(Dataset items)
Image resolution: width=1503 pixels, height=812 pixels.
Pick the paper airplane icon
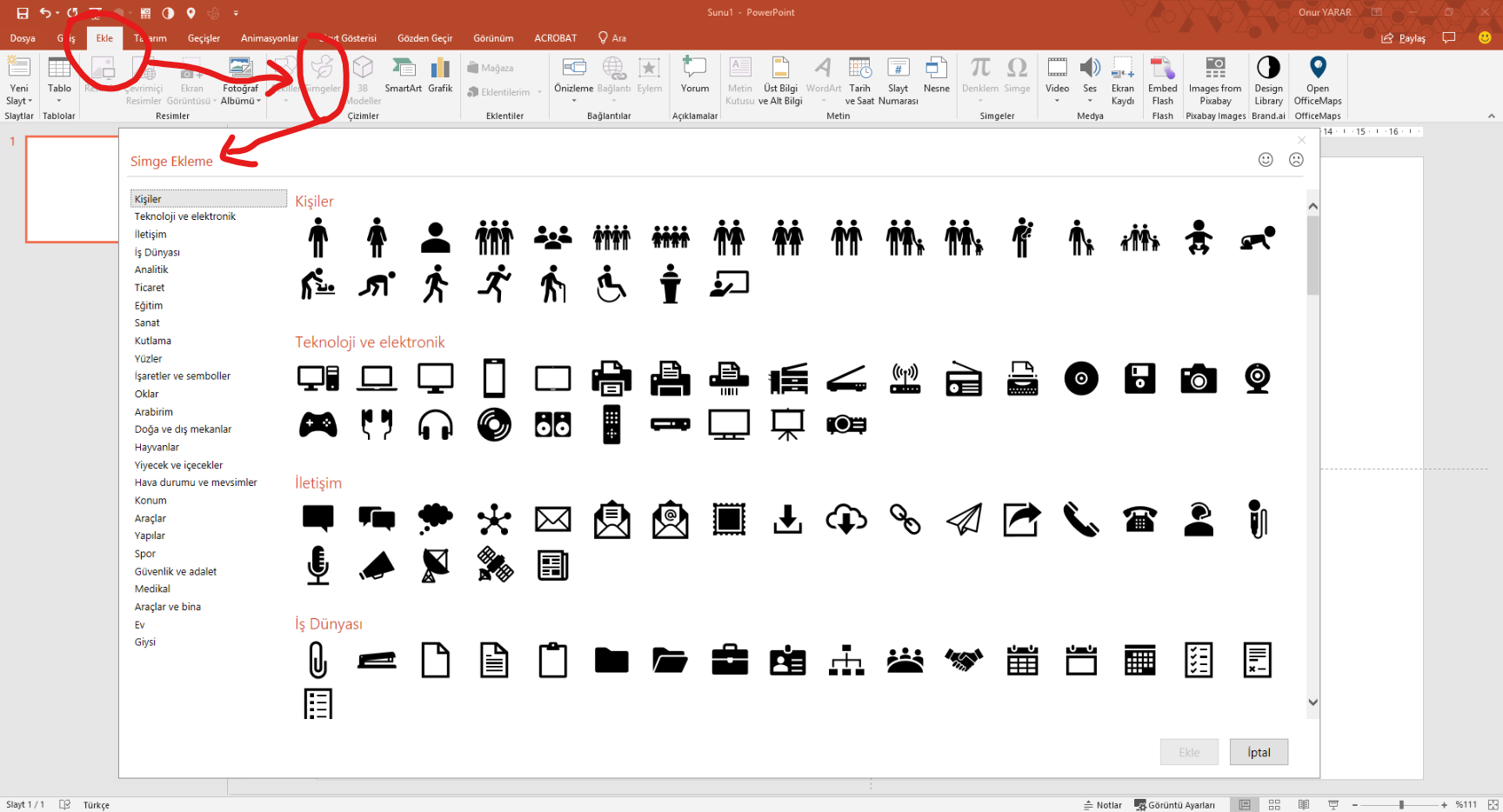964,520
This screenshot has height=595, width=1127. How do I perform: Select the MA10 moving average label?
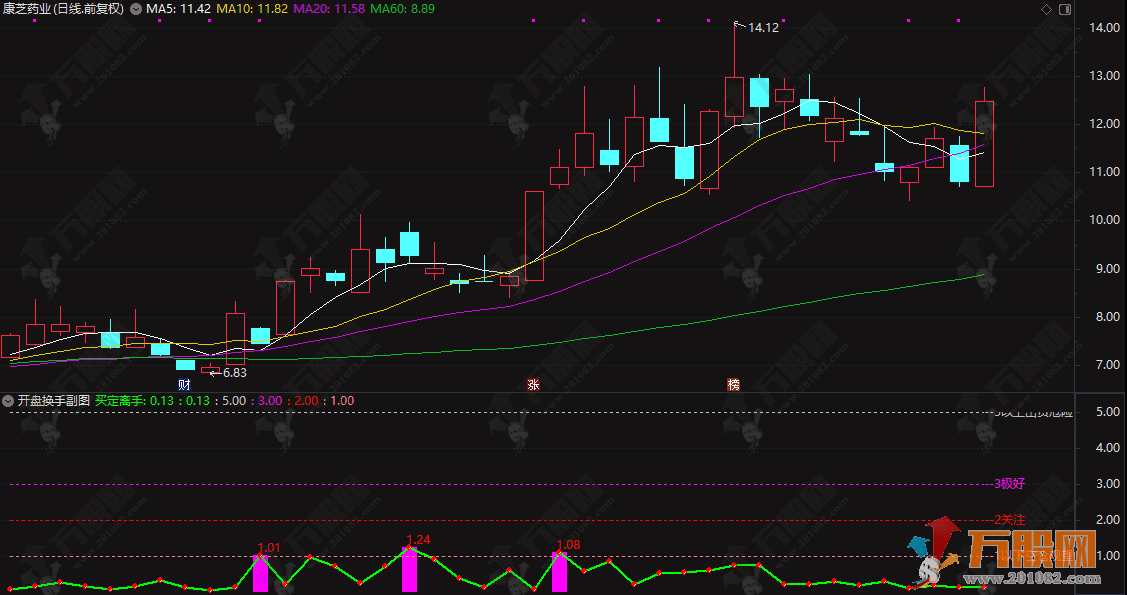(252, 9)
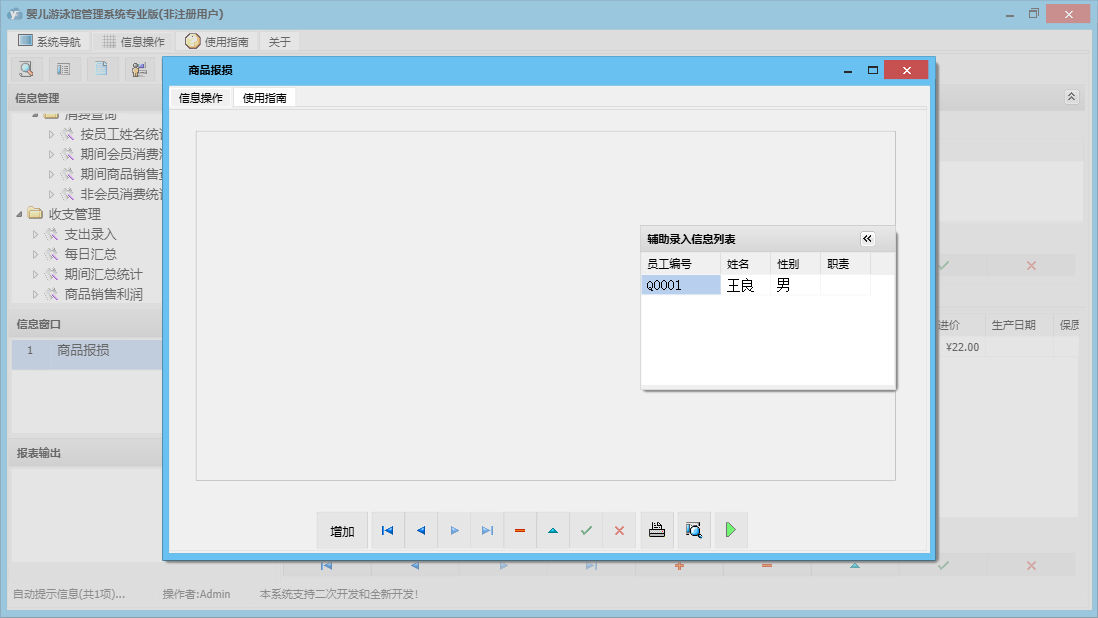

**TASK OBJECTIVE**
Repeat all of the entries above word for word and omit the pictures.

**WRITTEN RESPONSE**
Image resolution: width=1503 pixels, height=812 pixels.
Pick the paper airplane icon
964,520
This screenshot has height=595, width=1127. How do I perform: Select the MA10 moving average label?
(252, 9)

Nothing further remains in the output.